RALEIGH, N.C. — A federal judge approved a legal settlement Tuesday affirming transgender people's right to use restrooms matching their gender identity in many North Carolina public buildings.
The consent decree is expected to end a protracted lawsuit challenging North Carolina's so-called bathroom bill and the law that replaced it.
The agreement between the plaintiffs and North Carolina's Democratic Gov.
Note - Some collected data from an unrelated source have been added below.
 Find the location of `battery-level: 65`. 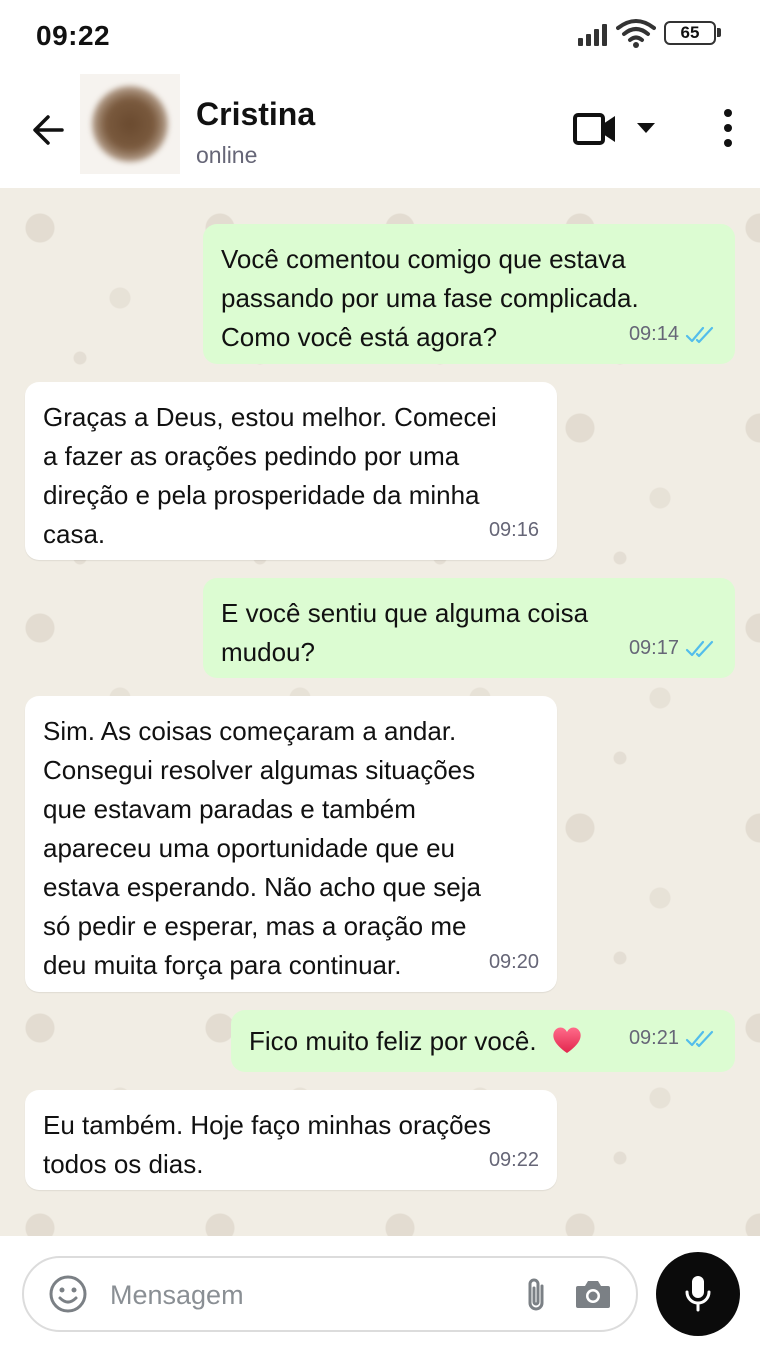

battery-level: 65 is located at coordinates (690, 32).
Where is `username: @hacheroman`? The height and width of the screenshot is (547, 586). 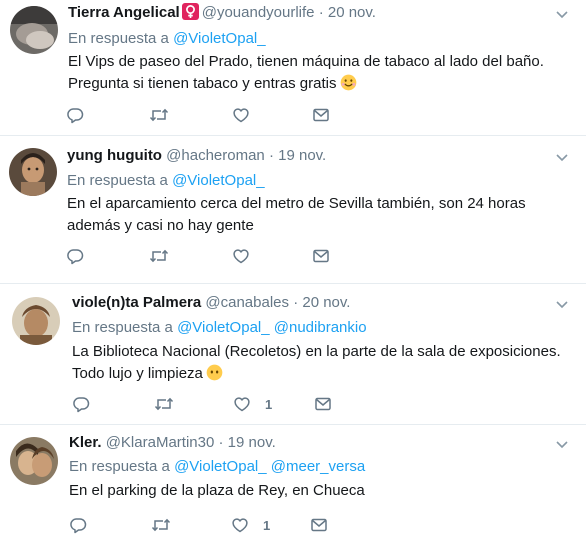 username: @hacheroman is located at coordinates (216, 156).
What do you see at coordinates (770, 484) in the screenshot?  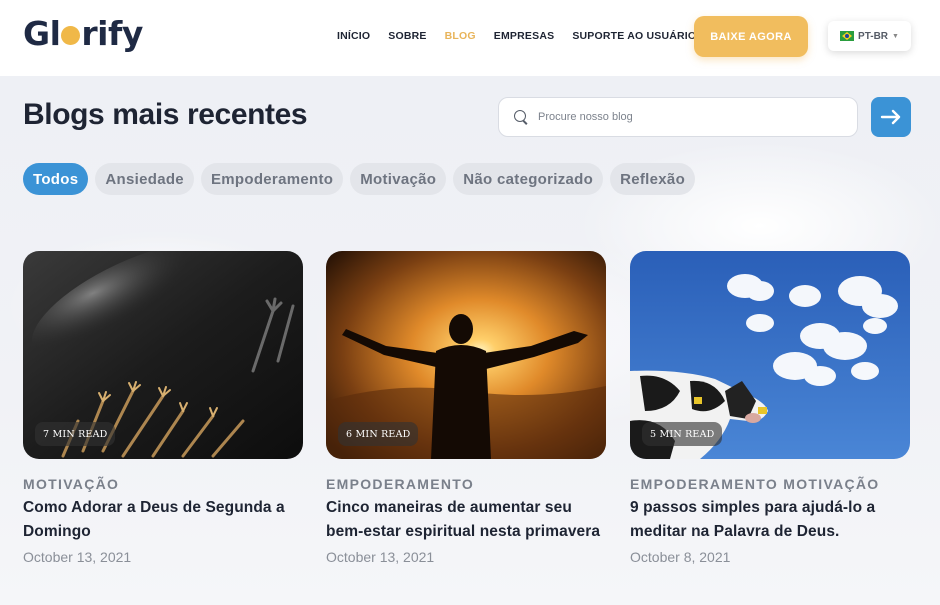 I see `post-category: EMPODERAMENTO MOTIVAÇÃO` at bounding box center [770, 484].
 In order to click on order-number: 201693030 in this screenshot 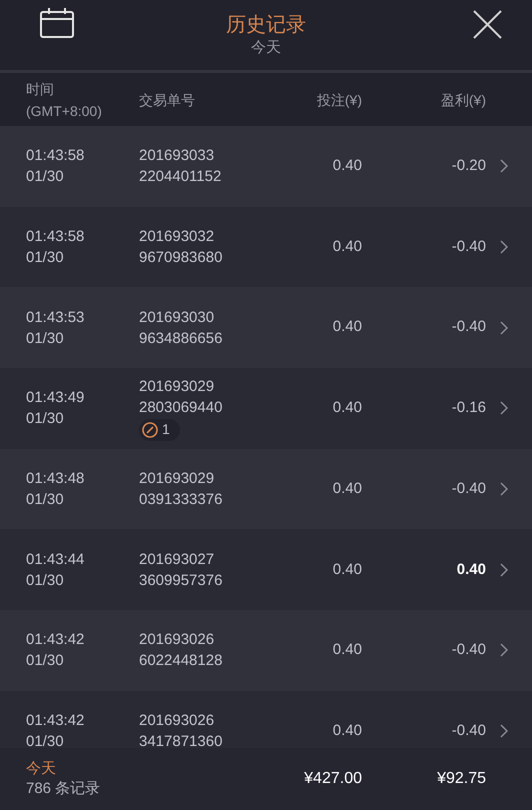, I will do `click(178, 318)`.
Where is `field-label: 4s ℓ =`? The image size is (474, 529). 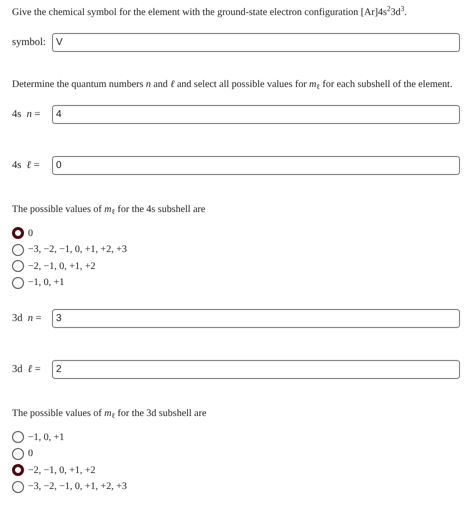
field-label: 4s ℓ = is located at coordinates (26, 166).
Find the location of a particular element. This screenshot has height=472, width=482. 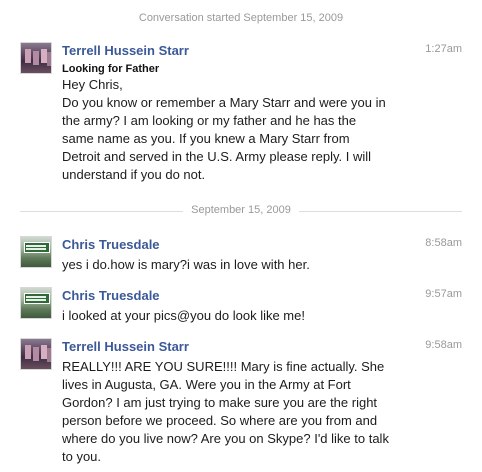

message-line: to you. is located at coordinates (82, 456).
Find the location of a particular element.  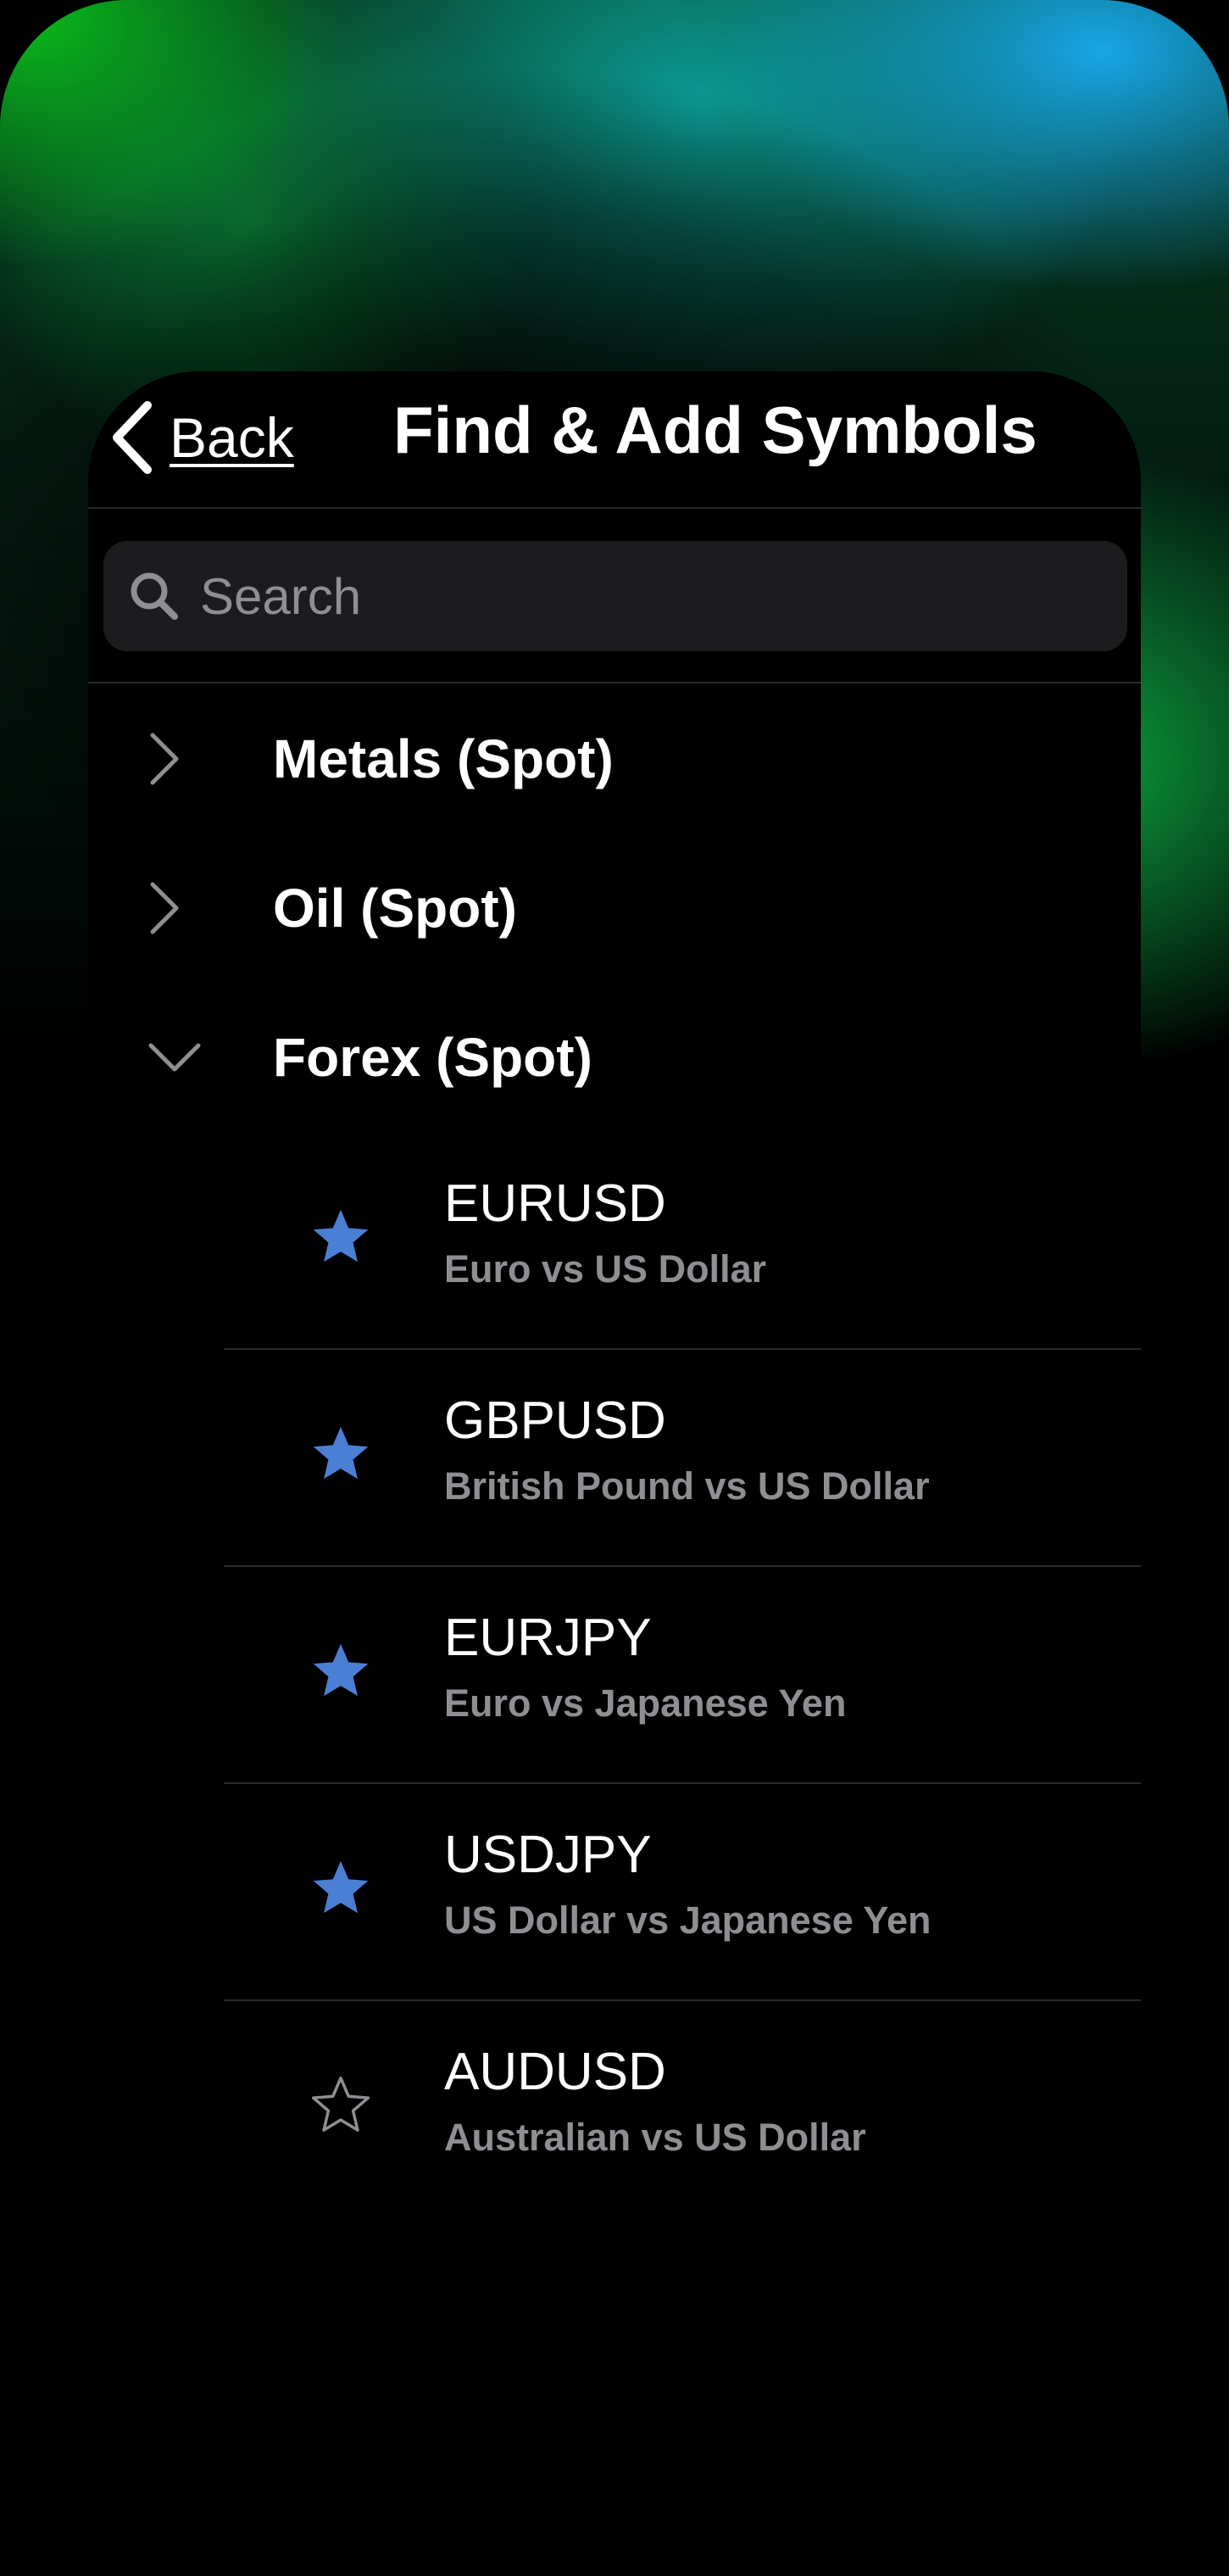

group-label: Forex (Spot) is located at coordinates (432, 1058).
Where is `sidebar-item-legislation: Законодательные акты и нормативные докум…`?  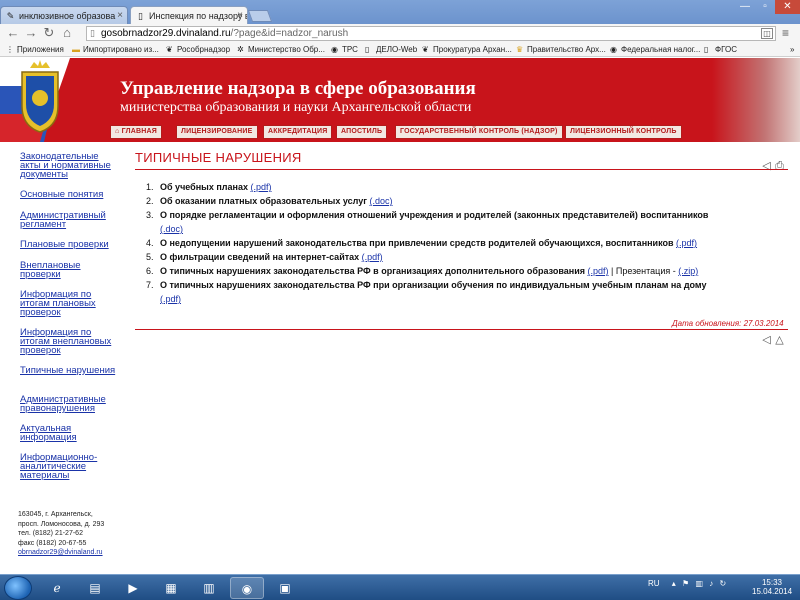 sidebar-item-legislation: Законодательные акты и нормативные докум… is located at coordinates (70, 166).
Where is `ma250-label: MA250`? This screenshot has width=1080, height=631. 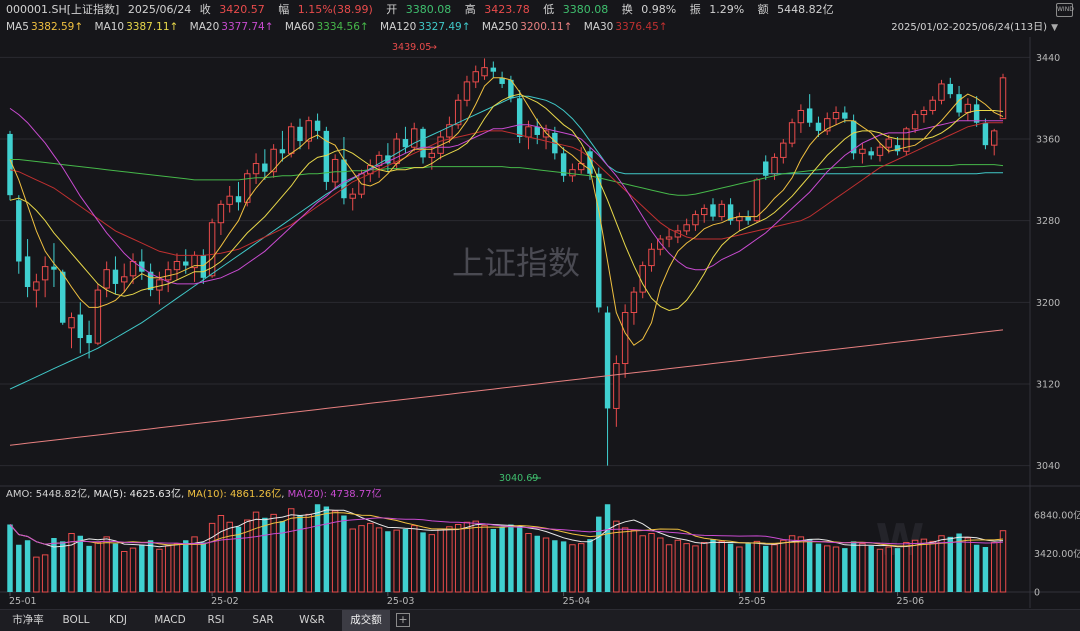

Roy Cooper says that nothing in the current state law can be interpreted to "prevent transgender people from lawfully using public facilities in accordance with their gender identity" in buildings controlled by the state's executive branch.
The agreement further says that executive branch officials, such as the current and future governors, and their employees at state agencies are forbidden from using current state law "to bar, prohibit, block, deter, or impede any transgender individuals from using public facilities ... in accordance with the transgender individual's gender identity."
In return, plaintiffs have agreed to drop pending legal action against the governor and other defendants.
North Carolina's Republican legislative leaders, who passed the "bathroom bill" and its replacement, had opposed the agreement that's been in the works since 2017.
The 2016 law, also known as H.B.2, required transgender people to use restrooms matching their birth certificates in state government buildings and other publicly owned structures including highway rest stops. While that requirement was later rescinded, a replacement law halts new local antidiscrimination ordinances until 2020. The transgender plaintiffs had continued to challenge the new law in court.
Joaquin Carcano, the lead plaintiff in the case, hailed the judge's decision in a statement.
"After so many years of managing the anxiety of H.B.2 and fighting so hard, I am relieved that we finally have a court order to protect transgender people from being punished under these laws," he said.
Still, he said that the current law's moratorium on new anti-discrimination laws "remains devastating."